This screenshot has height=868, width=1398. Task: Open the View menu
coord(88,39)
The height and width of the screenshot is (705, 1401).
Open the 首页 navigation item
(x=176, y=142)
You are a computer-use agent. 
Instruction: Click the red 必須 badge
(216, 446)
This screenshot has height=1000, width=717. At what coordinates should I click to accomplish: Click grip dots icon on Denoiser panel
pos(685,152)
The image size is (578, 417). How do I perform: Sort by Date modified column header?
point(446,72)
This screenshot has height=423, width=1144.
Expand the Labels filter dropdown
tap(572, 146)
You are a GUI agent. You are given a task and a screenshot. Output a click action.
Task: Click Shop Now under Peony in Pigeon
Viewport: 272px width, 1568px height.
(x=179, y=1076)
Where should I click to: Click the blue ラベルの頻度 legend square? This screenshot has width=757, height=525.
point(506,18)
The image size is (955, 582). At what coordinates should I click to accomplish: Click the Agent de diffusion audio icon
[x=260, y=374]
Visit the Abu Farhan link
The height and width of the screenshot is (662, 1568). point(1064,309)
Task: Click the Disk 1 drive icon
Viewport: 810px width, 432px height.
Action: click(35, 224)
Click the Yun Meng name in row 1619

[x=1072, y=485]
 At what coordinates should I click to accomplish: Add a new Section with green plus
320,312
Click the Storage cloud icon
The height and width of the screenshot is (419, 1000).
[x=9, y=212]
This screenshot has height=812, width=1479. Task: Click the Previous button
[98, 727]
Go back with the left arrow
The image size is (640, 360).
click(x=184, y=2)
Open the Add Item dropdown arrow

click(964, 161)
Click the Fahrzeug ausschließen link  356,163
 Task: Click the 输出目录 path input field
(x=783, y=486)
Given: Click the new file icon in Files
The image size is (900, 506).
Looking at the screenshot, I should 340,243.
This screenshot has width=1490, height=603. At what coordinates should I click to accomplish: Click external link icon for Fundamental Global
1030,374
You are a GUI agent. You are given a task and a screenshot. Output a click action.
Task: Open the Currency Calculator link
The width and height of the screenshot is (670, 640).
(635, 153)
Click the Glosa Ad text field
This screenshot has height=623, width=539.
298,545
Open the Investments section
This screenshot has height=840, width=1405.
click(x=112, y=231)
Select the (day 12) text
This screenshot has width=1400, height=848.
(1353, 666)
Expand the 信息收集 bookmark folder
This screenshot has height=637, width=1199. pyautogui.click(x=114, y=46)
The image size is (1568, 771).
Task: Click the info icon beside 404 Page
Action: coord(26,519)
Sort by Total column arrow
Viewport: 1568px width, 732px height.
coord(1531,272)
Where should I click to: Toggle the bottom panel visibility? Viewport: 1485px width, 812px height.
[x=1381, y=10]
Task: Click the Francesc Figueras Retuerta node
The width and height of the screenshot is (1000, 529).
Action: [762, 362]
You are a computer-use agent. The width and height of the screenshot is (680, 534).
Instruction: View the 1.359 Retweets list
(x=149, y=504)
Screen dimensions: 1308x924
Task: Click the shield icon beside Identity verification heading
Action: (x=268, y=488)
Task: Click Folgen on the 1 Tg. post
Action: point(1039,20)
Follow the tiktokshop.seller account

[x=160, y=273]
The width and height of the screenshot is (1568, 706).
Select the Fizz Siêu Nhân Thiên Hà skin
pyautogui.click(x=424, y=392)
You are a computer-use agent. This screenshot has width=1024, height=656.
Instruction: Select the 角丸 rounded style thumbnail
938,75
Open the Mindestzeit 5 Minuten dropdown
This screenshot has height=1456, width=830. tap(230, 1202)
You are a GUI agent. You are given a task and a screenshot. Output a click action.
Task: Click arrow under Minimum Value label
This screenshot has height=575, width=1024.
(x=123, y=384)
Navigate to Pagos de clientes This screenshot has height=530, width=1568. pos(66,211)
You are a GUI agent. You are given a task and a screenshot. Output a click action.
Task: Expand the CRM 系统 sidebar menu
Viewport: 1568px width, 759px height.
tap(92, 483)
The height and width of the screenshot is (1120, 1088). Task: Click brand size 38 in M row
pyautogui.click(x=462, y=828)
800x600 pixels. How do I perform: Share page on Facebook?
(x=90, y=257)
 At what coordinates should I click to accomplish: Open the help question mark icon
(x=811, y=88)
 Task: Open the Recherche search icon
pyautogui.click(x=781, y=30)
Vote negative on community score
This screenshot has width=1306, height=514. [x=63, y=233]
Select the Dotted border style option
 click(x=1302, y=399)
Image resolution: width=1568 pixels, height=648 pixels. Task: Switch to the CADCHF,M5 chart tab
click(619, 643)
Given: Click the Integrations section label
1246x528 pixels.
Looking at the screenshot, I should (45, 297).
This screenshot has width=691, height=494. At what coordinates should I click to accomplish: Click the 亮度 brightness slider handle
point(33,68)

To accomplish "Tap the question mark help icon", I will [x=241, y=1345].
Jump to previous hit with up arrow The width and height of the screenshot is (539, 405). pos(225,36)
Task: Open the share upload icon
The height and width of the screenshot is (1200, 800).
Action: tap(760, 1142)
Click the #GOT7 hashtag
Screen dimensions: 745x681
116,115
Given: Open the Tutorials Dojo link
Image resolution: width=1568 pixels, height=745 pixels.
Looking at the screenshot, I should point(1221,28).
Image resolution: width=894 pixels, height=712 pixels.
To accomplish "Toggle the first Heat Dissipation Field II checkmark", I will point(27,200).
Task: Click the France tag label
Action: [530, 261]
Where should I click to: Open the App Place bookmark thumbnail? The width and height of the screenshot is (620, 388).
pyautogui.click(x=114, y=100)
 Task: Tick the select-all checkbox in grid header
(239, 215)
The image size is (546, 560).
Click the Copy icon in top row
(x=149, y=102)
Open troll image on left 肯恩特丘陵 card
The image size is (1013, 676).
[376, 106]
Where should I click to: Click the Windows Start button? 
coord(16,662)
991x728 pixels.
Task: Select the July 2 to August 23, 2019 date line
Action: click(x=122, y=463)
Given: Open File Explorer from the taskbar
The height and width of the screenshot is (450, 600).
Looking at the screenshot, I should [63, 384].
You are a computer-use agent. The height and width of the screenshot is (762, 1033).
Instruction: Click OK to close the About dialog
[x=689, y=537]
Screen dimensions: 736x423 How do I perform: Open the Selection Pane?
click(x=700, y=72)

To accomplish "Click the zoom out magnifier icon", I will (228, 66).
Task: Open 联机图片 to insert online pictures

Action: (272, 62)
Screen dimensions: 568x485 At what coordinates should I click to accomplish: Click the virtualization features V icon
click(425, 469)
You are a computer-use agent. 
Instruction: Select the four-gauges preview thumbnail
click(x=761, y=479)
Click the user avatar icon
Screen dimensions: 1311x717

————————

* WHAT IS REQUIRED *
All that should appear in the response is the run of lines from the first line of the entries through the line containing "Task: Open the Currency Calculator link", copied exactly.

* ANSWER BELOW *
This screenshot has height=868, width=1398. Task: Open the View menu
coord(88,39)
The height and width of the screenshot is (705, 1401).
Open the 首页 navigation item
(x=176, y=142)
You are a computer-use agent. 
Instruction: Click the red 必須 badge
(216, 446)
This screenshot has height=1000, width=717. At what coordinates should I click to accomplish: Click grip dots icon on Denoiser panel
pos(685,152)
The image size is (578, 417). How do I perform: Sort by Date modified column header?
point(446,72)
This screenshot has height=423, width=1144.
Expand the Labels filter dropdown
tap(572, 146)
You are a GUI agent. You are given a task and a screenshot. Output a click action.
Task: Click Shop Now under Peony in Pigeon
Viewport: 272px width, 1568px height.
(x=179, y=1076)
Where should I click to: Click the blue ラベルの頻度 legend square? This screenshot has width=757, height=525.
point(506,18)
The image size is (955, 582). At what coordinates should I click to accomplish: Click the Agent de diffusion audio icon
[x=260, y=374]
Visit the Abu Farhan link
The height and width of the screenshot is (662, 1568). point(1064,309)
Task: Click the Disk 1 drive icon
Viewport: 810px width, 432px height.
Action: click(35, 224)
Click the Yun Meng name in row 1619

[x=1072, y=485]
 At what coordinates should I click to accomplish: Add a new Section with green plus
320,312
Click the Storage cloud icon
The height and width of the screenshot is (419, 1000).
[x=9, y=212]
This screenshot has height=812, width=1479. Task: Click the Previous button
[98, 727]
Go back with the left arrow
The image size is (640, 360).
click(x=184, y=2)
Open the Add Item dropdown arrow

click(964, 161)
Click the Fahrzeug ausschließen link  356,163
 Task: Click the 输出目录 path input field
(x=783, y=486)
Given: Click the new file icon in Files
The image size is (900, 506).
Looking at the screenshot, I should 340,243.
This screenshot has width=1490, height=603. At what coordinates should I click to accomplish: Click external link icon for Fundamental Global
1030,374
You are a GUI agent. You are given a task and a screenshot. Output a click action.
Task: Open the Currency Calculator link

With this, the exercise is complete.